Kilka państw zaleciło szczepienia produktem AstraZeneca osobom w wieku od 18 do 65 lat. Dalej poszła Belgia, która zaleca te szczepionki dla osób poniżej 55 roku życia.
Trzy skandynawskie państwa (Dania, Norwegia i Islandia) zawiesiły jej stosowanie w związku z doniesieniami o pojawieniu się zakrzepów u niektórych zaszczepionych osób. Podawanie szczepionki AstraZeneca zawiesiły również: Rumunia, Włochy, Austria, Estonia, Litwa, Luksemburg i Łotwa.
Tymczasem w Polsce jeszcze niedawno minister zdrowia mówił o hipotetycznych szczepieniach AstraZenecą nawet dla 70-latków.
– Jeżeli taka decyzja zostanie podjęta [o szczepieniu osób 65-70 szczepionką AstraZeneca], bo to muszą wypowiedzieć się specjaliści od wakcynologii, epidemiolodzy, lekarze i naukowcy, to nawet przesuniemy tę grupę przed służby mundurowe. Z punktu widzenia najgorszych konsekwencji dla zdrowia ta grupa ma priorytet – mówił w TOK FM minister zdrowia Adam Niedzielski.
Teraz, gdy AstraZeneca budzi coraz większe wątpliwości, wiceminister zdrowia Waldemar Kraska broni szczepionki.

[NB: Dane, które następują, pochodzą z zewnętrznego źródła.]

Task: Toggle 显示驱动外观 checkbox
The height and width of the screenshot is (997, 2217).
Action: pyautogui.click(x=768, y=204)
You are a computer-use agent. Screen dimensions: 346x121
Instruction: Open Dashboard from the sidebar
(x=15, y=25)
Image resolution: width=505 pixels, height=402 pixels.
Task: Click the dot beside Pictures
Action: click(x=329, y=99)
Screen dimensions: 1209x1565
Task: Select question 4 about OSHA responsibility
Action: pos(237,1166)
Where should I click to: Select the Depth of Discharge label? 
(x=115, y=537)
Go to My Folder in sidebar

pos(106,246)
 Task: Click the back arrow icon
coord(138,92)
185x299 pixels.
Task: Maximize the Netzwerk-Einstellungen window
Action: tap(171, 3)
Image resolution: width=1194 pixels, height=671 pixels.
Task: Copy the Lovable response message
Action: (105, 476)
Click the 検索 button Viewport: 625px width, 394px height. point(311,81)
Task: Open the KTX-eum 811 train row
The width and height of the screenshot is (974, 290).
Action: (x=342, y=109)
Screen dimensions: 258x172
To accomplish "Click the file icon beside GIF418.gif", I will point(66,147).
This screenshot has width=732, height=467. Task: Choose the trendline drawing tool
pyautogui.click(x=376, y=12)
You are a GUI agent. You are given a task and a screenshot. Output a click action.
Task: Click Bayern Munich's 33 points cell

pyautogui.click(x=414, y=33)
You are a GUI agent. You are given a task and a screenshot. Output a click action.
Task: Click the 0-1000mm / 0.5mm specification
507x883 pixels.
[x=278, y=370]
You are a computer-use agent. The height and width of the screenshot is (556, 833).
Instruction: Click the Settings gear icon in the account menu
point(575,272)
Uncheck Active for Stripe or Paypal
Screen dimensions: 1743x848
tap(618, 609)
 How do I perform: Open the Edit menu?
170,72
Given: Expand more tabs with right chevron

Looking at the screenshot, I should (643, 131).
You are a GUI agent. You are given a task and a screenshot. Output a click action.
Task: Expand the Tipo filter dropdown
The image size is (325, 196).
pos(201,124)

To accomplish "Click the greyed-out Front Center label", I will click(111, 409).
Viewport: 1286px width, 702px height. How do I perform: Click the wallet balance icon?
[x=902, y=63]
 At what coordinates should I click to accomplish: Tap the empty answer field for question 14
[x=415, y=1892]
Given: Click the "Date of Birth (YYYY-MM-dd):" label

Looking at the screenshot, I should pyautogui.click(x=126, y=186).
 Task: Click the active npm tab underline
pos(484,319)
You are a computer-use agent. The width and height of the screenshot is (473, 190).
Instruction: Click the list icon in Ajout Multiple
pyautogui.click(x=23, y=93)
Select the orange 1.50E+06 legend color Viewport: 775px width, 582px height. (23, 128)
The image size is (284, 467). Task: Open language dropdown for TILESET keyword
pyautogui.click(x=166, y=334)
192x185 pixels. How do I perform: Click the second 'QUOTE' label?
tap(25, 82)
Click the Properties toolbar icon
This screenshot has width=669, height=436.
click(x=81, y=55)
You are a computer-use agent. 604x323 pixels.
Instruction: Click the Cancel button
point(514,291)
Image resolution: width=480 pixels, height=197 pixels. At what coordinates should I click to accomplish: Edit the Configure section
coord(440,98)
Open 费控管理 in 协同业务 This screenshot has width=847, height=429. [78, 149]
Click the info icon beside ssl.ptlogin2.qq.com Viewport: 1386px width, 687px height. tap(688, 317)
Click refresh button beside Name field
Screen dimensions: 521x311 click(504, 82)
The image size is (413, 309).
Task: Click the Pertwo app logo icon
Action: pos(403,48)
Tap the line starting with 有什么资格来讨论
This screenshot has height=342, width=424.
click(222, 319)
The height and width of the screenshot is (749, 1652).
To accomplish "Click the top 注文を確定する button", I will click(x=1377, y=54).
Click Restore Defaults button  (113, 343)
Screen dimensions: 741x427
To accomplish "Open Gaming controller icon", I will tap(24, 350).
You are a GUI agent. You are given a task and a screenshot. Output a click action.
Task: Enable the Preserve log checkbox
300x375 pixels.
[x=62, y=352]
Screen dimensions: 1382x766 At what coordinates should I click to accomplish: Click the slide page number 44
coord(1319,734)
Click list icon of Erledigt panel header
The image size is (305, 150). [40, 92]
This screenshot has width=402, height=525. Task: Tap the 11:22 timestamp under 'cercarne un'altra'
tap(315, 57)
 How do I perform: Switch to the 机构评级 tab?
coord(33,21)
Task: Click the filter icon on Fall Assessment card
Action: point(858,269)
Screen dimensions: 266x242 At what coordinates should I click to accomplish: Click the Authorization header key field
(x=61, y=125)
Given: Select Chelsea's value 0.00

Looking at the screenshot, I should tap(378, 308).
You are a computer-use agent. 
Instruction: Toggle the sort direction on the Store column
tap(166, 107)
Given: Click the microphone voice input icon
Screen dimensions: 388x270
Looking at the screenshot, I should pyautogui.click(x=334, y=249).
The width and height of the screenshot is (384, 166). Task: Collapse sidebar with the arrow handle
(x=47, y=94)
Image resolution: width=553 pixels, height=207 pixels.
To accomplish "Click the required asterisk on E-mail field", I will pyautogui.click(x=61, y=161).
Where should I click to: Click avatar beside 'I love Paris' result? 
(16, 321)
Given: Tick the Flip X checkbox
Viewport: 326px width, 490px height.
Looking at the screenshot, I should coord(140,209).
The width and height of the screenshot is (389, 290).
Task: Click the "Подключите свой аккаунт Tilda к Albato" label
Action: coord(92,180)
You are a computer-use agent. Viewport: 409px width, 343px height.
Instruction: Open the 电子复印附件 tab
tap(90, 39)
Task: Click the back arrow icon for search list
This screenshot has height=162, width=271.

– Preparatem AstraZeneci jest wyszczepionych w świecie wiele milionów ludzi. Przypadki takie jak przy każdym leku mogą się zdarzyć. Musimy to zbadać bardzo szczegółowo. Polegamy na opinii Europejskiej Agencji Leków. Jeśli taka będzie rekomendacja [o wstrzymaniu użycia AZ], to się do niej zastosujemy – mówił w rozmowie z Beatą Michniewicz w radiowej Trójce.